The board of directors can also use this authorisation for the issuance of convertible bonds, warrants or bonds to which warrants or other tangible values are connected, or other securities.

When exercising its authorisation within the framework of the authorised capital, the board of directors can limit or cancel the preferential subscription right of the shareholders in the interest of the company, subject to the limitations and in accordance with the conditions provided for by the Belgian Companies and Associations Code.
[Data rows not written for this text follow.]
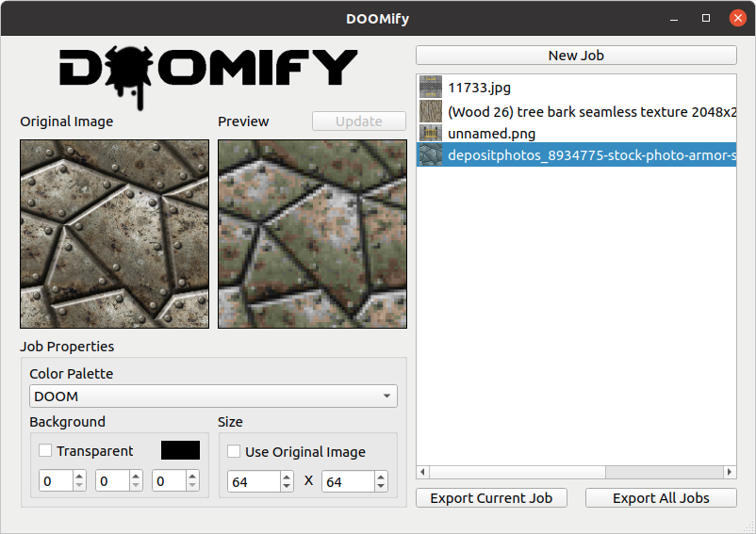Image resolution: width=756 pixels, height=534 pixels.
Task: Decrease the width size spinner value
Action: (287, 487)
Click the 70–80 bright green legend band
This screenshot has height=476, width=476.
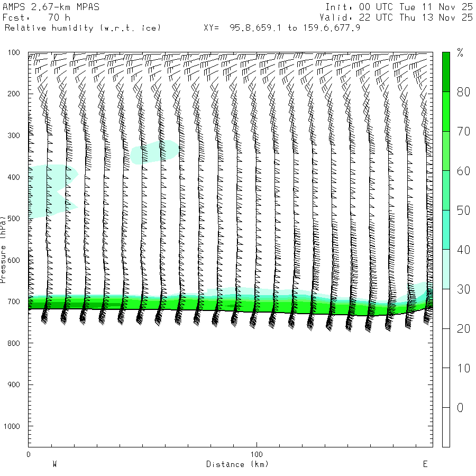(x=446, y=111)
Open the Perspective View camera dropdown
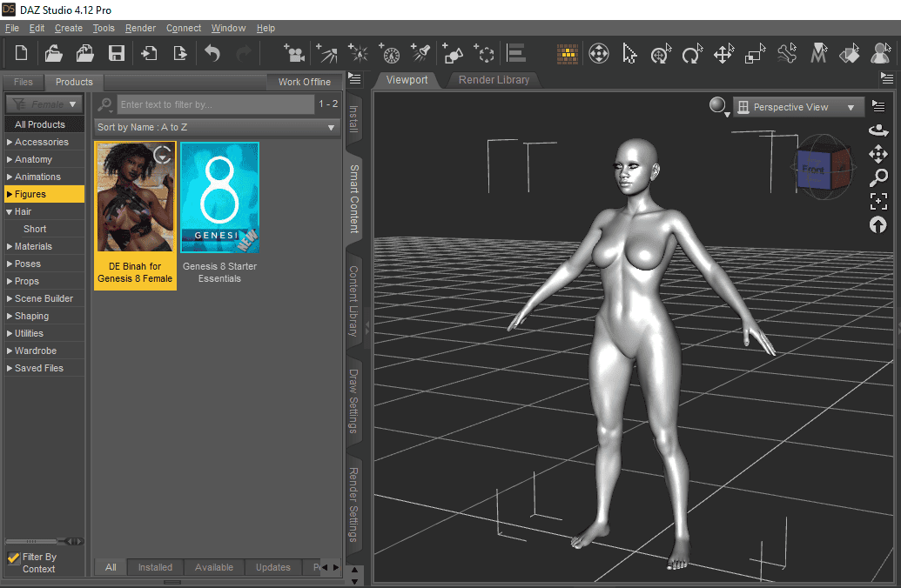The width and height of the screenshot is (901, 588). [x=797, y=106]
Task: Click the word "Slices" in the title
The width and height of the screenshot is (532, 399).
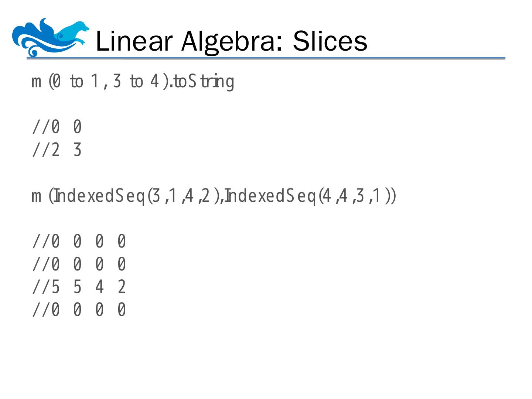Action: (x=330, y=41)
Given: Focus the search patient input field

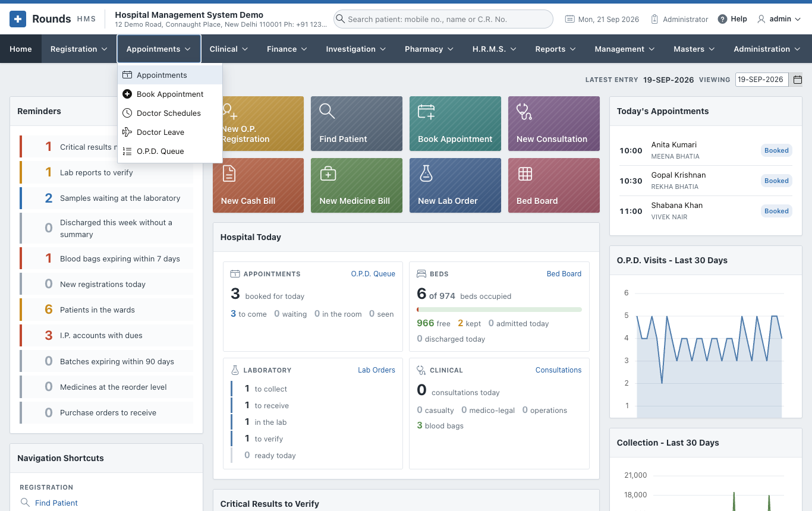Looking at the screenshot, I should point(443,19).
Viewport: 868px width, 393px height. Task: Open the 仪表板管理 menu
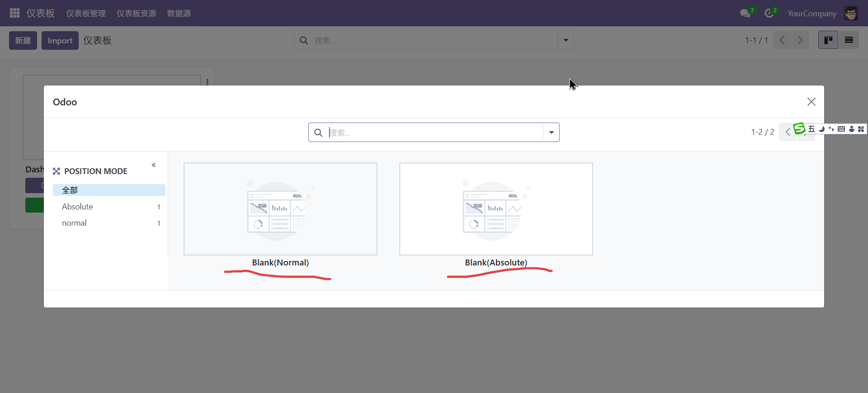click(86, 14)
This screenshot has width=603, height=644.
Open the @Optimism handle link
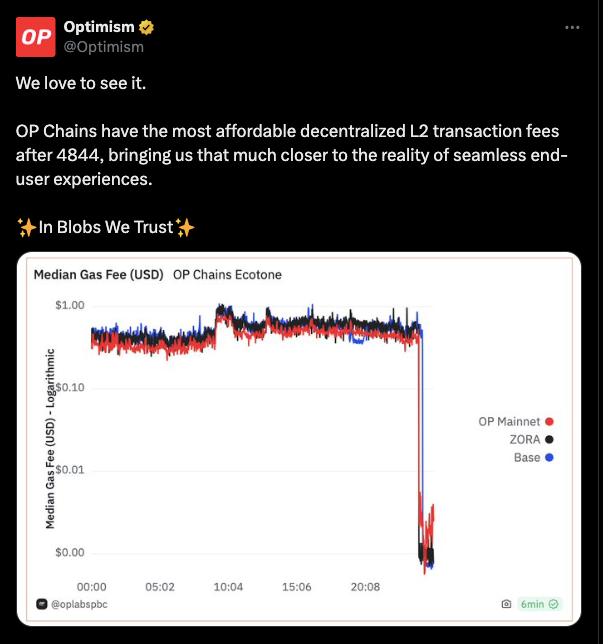104,47
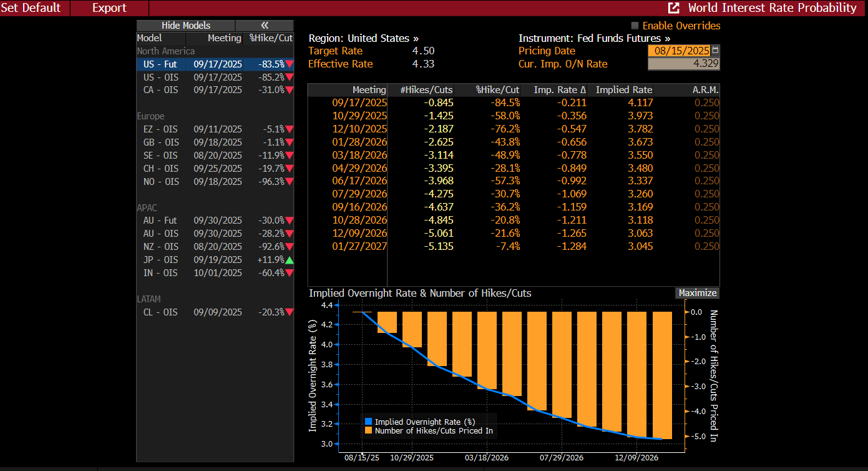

This limitation or cancellation can also occur to the benefit of the employees of the company or its subsidiaries or to the benefit of one or more specific persons even if these are not employees.

§3. If, pursuant to a capital increase that has been decided within the framework of the authorised capital, an issuance premium is paid, this shall be booked on the account "Issuance Premiums", that shall serve as guarantee for third parties in the same manner as the company's share capital and of which, apart from the possibility to convert this reserve into share capital, can only be disposed in accordance with the conditions provided for by the Belgian Companies and Associations Code in respect of amendments to the articles of association. The board of directors may also use the abovementioned authorisations in order to issue new shares under the par value.

§4. The board of directors is hereby expressly empowered to proceed with a capital increase in any and all form, including but not limited to a capital increase accompanied by the restriction or withdrawal of the preferential subscription right, even after receipt by the company of a notification by the Financial Services and Markets Authority (FSMA – Autorité des Services et Marchés Financiers/Autoriteit voor Financiële Diensten en Markten) of a takeover bid for the company's shares. Where this is the case, however, the capital increase must comply with the additional terms and conditions laid down in the Belgian Companies and Associations Code. The powers hereby conferred on the board of directors remain in effect for a period of three years from the date of the amendment to these articles of association approved by the extraordinary shareholders' meeting of 9 May 2022. These powers may be renewed for a further period of three years by resolution of the shareholders' meeting, deliberating and deciding in accordance with applicable rules. If the board of directors decides upon an increase of authorised capital pursuant to this authorisation, this increase will be deducted from the remaining part of the authorised capital specified in the first paragraph.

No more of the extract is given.